To summarize, if one reads her characters as figures of compelling literary/cinematic value, and possibly as starting points for philosophical discussion, the rewards are great, but if one reads her heroes as role models to emulate in real life, one is making a big mistake.

The irony is that one of her strongest thematic points was that acting with integrity means never being a follower. And what is her biggest legacy? A worldwide organization (The Ayn Rand Institute) of people who, for the most part, uncritically hang upon everything she said.

 … And in response to some of my friends who have come to Rand’s defense …

I perfectly agree with some components of her ethics, including tenets to embrace your own integrity rather than following convention; to envision the highest human potential and try to achieve it; to trust your reasoning mind over other people’s opinions, the value of self-reliance, etc. These excellent principles come right out of 18th-century Enlightenment and Romantic traditions and have been embraced by many philosophies besides Rand’s. Thus, the part of her philosophy that I appreciate most is not essentially “Randian” but just things that she shares with the many.

It is by weaving these essentially good tenets into her philosophy that she lures people into a kind of complacent agreement, but the devil is in the other details. The more controversial and the signature Randian stuff, like the ideas that selfishness is always good and compassion always bad, would be silly on the face of it were they not intermixed with the self-evidently true tenets. Those good tenets are the teaspoon of sugar that gets people to swallow the toxin. And in the U.S. some very high profile people swallow the toxin. E.g., the recent Republican budget put forth by Paul Ryan is right out of Ayn Rand — more tax cuts for the rich and eliminate programs that help the poor and middle class.

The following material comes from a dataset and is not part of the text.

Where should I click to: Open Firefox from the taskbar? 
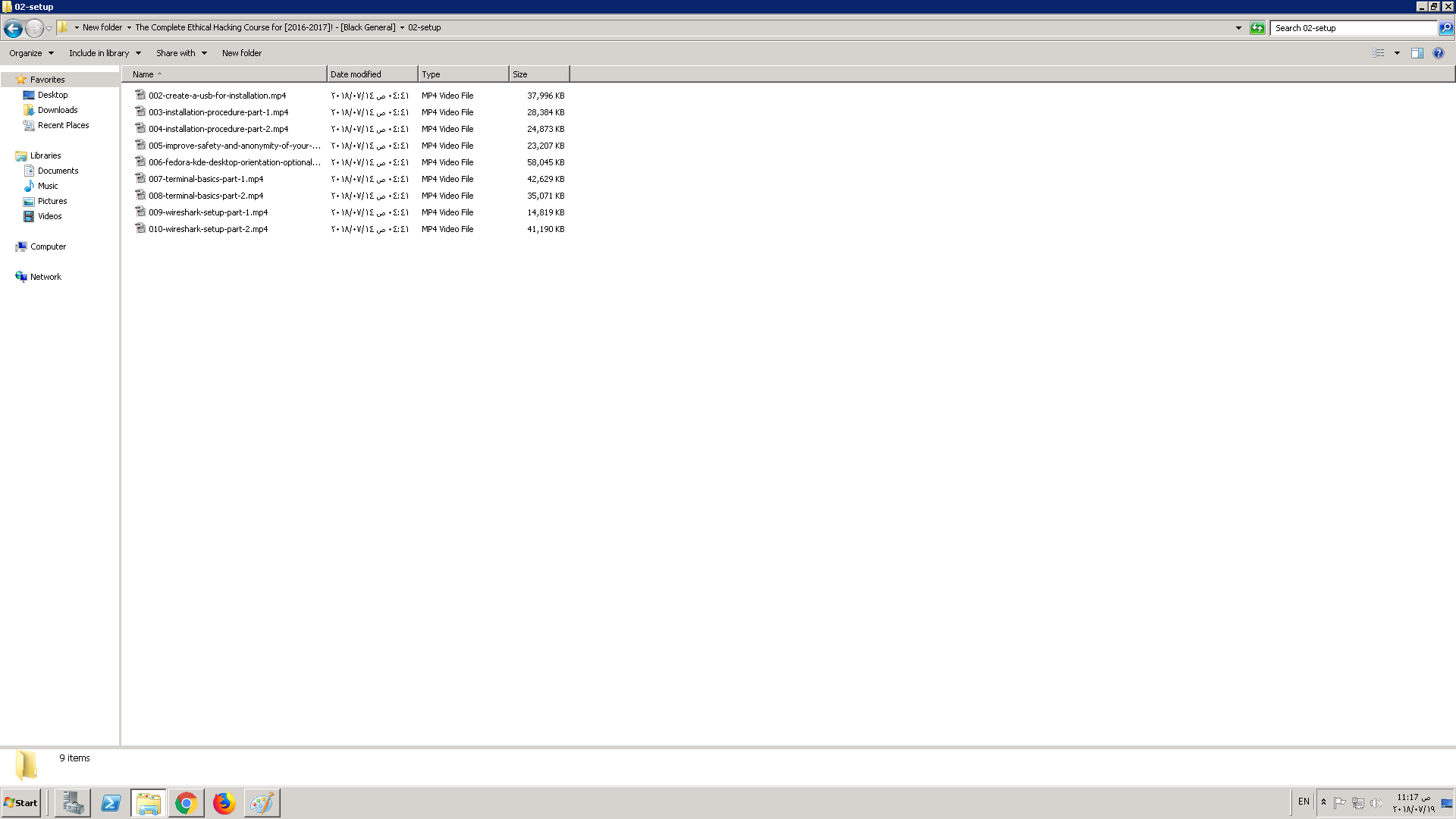(x=224, y=803)
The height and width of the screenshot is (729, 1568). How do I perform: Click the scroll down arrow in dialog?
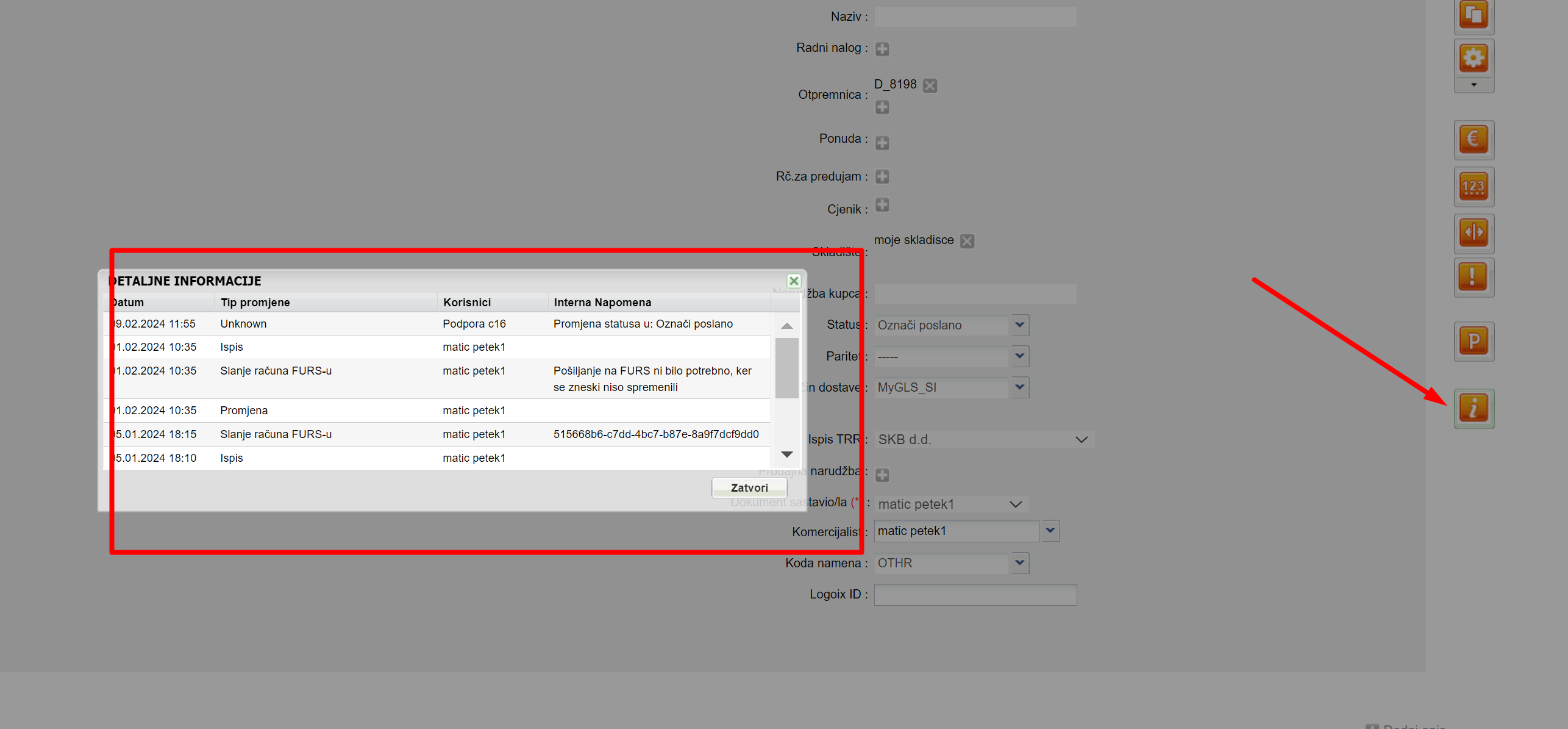point(787,454)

Yes, I had thought about Ayn’s Bolshevik connection in the same vein as my fantasy about some adult telling her to be less selfish. I.e., in witnessing the excesses of Bolshevism, she swung to an opposite but equally unprofitable extreme, the negative emotional investment in Bolshevism from her childhood blinding her to some of her adult weaknesses.

Think of Aristotle’s ethics, wherein vice is a virtue carried to an extreme (you might recall his example that courage is a mean between extremes of cowardice and foolhardiness). One might argue that Rand carried good positive ideals to such an extreme (think Pasha/Strelnikov in Dr. Zhivago) that she becomes as bad as the tyranny she’s fighting against. The virtue of self-reliance, e.g., is radicalized into “Never ask for help or give help under any circumstances because to do so will weaken the moral integrity of both parties.” She is the kind of automobile driver that would not slow down to let you over when you’re trying to change lanes because to do so would mean (1) sacrificing her own interest for no reason  and (2) reinforcing weakness in the other driver by selflessly easing his path instead of letting him rise to the occasion and take his rightful position on the force of his own strength. All of this sounds great, but I’d rather somebody just let me over, and I’d do the same for them.